• PAGE EXTRACT
☆ ☆ ☆ ☆ ☆ ☆ ☆
Are Reparations the Answer?

 

CoatesIn the newest issue of The Atlantic, Ta-Nehisi Coates makes an impassioned case for the need for reparations in response to the horrific treatment suffered by African-Americans throughout much of American history. His piece is valuable in making the scope of that suffering vivid, but it finds itself on far weaker grounds when it comes to the question of reparations as a viable remedy. 

In the first place, he misunderstands the historical economics at work. As I note in my new piece for Defining Ideas at the Hoover Institution:

He is right that slave owners before the Civil War and the champions of Jim Crow afterwards exploited the black persons who lived under these regimes. Coates observes: “In 1860, slaves as an asset were worth more than all of America’s manufacturing, all of the railroads, all the productive capacity of the United States put together.” The tempting conclusion is that African Americans today should recoup the wealth that has, Coates argues, worked its way down to the current generation of Americans.
☆ ☆ ☆ ☆ ☆ ☆ ☆
• ACTIONS TO TAKE
1 > Translate this sentence from the essay on reparations into Spanish: "In the first place, he misunderstands the historical economics at work."
2 > Write the next part of the essay on reparations, picking up after its final sentence.

• MATERIAL PROVIDED
☆ ☆ ☆ ☆ ☆ ☆ ☆
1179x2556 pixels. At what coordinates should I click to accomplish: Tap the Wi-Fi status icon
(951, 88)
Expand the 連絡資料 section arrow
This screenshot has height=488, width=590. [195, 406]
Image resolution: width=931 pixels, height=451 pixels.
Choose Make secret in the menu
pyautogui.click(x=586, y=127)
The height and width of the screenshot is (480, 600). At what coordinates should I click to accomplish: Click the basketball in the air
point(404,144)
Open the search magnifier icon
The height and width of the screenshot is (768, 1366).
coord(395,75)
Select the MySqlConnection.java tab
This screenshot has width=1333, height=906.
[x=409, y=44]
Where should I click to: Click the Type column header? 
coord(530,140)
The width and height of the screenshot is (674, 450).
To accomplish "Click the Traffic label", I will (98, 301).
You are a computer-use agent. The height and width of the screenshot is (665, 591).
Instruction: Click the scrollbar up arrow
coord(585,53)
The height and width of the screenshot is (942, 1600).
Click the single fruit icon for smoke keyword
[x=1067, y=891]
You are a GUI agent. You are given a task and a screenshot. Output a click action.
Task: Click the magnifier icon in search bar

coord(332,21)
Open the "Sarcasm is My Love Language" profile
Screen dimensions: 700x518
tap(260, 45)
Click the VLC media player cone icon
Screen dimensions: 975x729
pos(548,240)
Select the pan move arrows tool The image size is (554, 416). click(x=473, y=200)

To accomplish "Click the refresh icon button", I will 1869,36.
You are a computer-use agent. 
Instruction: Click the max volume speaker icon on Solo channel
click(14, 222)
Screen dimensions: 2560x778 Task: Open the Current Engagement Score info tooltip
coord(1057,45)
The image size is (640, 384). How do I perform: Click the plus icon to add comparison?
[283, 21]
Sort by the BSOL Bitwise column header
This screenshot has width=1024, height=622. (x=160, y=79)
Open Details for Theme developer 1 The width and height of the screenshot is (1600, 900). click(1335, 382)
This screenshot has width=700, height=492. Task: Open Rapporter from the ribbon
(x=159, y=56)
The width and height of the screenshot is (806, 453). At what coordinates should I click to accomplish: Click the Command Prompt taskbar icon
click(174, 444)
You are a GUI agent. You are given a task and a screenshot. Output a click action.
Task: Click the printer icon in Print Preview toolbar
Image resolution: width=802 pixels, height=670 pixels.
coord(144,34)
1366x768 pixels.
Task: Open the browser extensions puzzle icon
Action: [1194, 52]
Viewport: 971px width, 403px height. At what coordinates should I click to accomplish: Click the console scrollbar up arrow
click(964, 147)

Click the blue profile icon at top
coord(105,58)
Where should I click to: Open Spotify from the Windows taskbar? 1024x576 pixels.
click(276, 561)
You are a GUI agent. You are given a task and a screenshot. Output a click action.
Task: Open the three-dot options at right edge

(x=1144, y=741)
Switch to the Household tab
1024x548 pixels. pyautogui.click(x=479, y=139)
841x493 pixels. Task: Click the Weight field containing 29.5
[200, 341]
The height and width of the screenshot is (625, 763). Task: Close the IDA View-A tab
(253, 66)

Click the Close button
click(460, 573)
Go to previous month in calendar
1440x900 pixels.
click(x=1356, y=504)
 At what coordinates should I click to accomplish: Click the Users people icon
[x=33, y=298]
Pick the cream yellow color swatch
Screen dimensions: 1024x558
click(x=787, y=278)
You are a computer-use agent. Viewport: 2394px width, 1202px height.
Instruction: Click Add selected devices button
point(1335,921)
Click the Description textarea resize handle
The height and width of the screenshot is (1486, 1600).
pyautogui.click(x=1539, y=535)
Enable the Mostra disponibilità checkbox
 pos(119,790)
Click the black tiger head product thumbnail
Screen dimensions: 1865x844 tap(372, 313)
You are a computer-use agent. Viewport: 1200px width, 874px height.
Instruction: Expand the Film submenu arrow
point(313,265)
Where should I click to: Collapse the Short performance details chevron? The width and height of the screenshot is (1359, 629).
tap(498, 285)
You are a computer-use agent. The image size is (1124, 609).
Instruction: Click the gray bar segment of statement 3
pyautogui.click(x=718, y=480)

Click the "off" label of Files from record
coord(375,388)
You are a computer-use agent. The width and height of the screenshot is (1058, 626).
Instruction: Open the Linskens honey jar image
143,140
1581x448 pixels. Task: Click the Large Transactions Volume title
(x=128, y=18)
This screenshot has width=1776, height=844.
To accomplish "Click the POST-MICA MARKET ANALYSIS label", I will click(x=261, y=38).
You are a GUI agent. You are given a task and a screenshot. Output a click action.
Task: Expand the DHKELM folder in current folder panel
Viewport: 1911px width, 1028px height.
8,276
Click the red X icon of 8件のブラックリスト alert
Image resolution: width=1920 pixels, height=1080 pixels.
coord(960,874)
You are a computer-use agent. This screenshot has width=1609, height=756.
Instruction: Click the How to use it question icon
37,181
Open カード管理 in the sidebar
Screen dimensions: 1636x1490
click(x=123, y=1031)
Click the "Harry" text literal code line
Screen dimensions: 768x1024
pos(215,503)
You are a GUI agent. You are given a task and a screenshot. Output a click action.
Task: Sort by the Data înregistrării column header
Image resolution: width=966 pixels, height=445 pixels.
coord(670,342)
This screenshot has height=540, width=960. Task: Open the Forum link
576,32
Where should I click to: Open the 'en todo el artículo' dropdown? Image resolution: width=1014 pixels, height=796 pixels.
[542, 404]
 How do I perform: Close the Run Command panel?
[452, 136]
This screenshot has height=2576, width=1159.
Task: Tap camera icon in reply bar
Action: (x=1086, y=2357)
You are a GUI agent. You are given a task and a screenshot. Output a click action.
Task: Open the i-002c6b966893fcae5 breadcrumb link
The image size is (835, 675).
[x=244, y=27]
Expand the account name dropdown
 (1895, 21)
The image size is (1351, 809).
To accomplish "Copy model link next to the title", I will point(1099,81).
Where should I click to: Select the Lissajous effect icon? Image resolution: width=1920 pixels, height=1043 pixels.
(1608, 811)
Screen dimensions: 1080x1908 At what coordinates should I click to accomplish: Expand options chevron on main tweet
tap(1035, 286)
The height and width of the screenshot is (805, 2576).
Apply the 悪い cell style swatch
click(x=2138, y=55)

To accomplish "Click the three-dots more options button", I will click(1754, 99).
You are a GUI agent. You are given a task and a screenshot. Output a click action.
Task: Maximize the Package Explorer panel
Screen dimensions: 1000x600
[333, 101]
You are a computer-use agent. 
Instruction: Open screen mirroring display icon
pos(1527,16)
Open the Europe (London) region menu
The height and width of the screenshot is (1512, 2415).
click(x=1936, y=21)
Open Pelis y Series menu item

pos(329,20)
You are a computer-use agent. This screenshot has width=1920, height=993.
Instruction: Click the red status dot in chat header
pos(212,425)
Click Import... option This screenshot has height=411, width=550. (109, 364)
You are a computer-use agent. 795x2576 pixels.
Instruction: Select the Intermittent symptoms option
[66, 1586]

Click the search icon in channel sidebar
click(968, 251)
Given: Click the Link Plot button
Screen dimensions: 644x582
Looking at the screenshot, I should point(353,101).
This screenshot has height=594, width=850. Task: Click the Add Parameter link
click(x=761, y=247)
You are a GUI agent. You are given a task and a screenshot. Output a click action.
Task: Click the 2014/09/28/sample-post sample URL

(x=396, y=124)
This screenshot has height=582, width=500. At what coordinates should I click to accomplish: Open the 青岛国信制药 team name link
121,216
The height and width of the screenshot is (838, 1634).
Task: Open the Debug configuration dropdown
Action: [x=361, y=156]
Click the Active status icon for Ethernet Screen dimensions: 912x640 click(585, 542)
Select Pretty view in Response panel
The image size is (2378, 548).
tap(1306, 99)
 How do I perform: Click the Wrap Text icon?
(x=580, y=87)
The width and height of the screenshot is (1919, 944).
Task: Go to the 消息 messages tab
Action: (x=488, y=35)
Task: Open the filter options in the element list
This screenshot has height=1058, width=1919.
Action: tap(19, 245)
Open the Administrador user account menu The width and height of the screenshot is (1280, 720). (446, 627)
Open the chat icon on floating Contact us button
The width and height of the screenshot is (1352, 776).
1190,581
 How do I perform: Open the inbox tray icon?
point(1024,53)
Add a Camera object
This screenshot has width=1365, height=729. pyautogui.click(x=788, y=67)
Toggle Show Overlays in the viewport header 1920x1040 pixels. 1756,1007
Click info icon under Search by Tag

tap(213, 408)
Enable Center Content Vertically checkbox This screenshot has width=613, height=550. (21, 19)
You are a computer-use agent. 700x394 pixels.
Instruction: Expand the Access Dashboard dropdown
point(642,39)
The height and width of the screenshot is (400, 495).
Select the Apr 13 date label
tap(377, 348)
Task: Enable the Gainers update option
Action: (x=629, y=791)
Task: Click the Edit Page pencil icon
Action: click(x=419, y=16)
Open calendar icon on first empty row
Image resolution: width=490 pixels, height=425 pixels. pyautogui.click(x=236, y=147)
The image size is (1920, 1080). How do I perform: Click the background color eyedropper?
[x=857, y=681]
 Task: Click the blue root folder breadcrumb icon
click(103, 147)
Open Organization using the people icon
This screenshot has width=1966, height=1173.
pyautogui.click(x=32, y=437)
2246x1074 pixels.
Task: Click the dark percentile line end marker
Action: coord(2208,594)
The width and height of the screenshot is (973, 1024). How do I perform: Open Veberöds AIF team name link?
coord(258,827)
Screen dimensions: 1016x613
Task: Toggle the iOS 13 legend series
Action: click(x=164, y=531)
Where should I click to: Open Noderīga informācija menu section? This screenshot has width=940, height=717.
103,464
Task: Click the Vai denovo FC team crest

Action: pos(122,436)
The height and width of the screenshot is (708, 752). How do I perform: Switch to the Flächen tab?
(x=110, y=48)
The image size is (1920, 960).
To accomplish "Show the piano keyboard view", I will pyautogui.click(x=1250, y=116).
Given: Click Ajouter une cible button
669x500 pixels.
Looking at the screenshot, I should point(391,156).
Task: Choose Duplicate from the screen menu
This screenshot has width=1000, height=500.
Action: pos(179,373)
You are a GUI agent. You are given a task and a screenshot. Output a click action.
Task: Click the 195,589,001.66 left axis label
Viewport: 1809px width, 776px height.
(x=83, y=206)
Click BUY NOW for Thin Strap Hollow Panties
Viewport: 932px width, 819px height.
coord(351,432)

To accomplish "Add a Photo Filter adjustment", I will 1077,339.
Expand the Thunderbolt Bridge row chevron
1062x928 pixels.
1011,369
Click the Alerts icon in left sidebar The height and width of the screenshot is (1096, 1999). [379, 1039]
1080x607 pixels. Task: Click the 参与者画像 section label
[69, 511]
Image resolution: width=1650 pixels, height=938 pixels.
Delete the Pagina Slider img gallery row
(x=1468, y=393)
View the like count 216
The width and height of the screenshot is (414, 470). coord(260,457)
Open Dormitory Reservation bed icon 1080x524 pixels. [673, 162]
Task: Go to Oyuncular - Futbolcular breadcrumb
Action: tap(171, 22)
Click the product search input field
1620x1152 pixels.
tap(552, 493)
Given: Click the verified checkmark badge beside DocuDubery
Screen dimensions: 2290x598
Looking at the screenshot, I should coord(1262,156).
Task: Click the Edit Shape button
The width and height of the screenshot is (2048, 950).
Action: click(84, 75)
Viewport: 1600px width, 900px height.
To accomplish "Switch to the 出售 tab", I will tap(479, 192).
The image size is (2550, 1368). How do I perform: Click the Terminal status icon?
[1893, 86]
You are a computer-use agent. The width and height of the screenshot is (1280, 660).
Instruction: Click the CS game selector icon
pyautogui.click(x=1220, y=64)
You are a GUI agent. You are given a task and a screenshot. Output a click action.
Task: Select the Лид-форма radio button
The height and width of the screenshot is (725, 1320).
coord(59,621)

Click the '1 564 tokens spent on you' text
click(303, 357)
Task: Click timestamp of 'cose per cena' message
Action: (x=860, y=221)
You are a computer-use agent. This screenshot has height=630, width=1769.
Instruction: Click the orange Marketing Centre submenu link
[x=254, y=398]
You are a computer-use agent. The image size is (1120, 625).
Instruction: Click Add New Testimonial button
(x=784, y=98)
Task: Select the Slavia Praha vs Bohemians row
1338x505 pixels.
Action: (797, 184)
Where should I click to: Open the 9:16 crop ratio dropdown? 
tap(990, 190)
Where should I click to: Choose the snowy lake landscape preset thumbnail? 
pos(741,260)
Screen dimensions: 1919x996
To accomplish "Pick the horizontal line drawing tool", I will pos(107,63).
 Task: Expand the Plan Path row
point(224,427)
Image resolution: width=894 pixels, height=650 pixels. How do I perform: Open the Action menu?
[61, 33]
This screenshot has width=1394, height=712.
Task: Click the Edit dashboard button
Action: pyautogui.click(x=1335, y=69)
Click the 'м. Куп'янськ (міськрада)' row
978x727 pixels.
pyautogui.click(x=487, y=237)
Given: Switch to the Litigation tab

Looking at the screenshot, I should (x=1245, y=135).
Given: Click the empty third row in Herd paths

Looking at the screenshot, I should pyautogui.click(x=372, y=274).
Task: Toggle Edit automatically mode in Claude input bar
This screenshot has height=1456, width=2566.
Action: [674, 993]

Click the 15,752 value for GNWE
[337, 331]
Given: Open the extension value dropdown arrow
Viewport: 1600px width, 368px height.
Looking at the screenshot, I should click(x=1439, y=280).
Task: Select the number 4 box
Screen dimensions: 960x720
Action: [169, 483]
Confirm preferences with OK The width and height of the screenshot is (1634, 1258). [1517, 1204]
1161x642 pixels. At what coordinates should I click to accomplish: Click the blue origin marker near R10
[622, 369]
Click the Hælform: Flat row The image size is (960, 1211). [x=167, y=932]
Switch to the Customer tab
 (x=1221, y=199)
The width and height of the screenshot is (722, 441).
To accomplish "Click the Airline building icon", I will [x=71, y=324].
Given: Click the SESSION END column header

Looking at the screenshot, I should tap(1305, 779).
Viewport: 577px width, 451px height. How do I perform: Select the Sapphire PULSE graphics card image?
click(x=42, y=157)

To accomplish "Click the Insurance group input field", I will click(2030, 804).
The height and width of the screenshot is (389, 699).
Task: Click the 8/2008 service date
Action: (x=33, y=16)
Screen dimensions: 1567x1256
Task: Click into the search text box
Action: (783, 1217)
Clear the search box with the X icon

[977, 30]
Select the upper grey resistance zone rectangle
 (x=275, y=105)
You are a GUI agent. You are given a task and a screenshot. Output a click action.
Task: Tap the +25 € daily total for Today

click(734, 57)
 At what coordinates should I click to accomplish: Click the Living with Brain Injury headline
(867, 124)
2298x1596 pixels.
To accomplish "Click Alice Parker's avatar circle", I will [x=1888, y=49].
☆ ☆ ☆ ☆ ☆ ☆ ☆
• OUTPUTS BY TASK
1 > En primer lugar, él malinterpreta la economía histórica en juego.

2 >
Sadly, however, Coates fails to note that those resources were largely consumed by the miscreants who extracted them from the backs of slaves. At most a small sliver of wealth was passed down by inheritance for a generation or two. But none of it was shared gratuitously with the rest of the nation. Both slavery and Jim Crow hurt the rest of the population by preventing them from doing business with black workers who held productive jobs. As a general matter, virtually all the wealth that exists in the United States today has been created by the ingenuity of a dizzying array of inventors, entrepreneurs, immigrants, and countless others. No fund of wealth survives the demise of slavery and Jim Crow.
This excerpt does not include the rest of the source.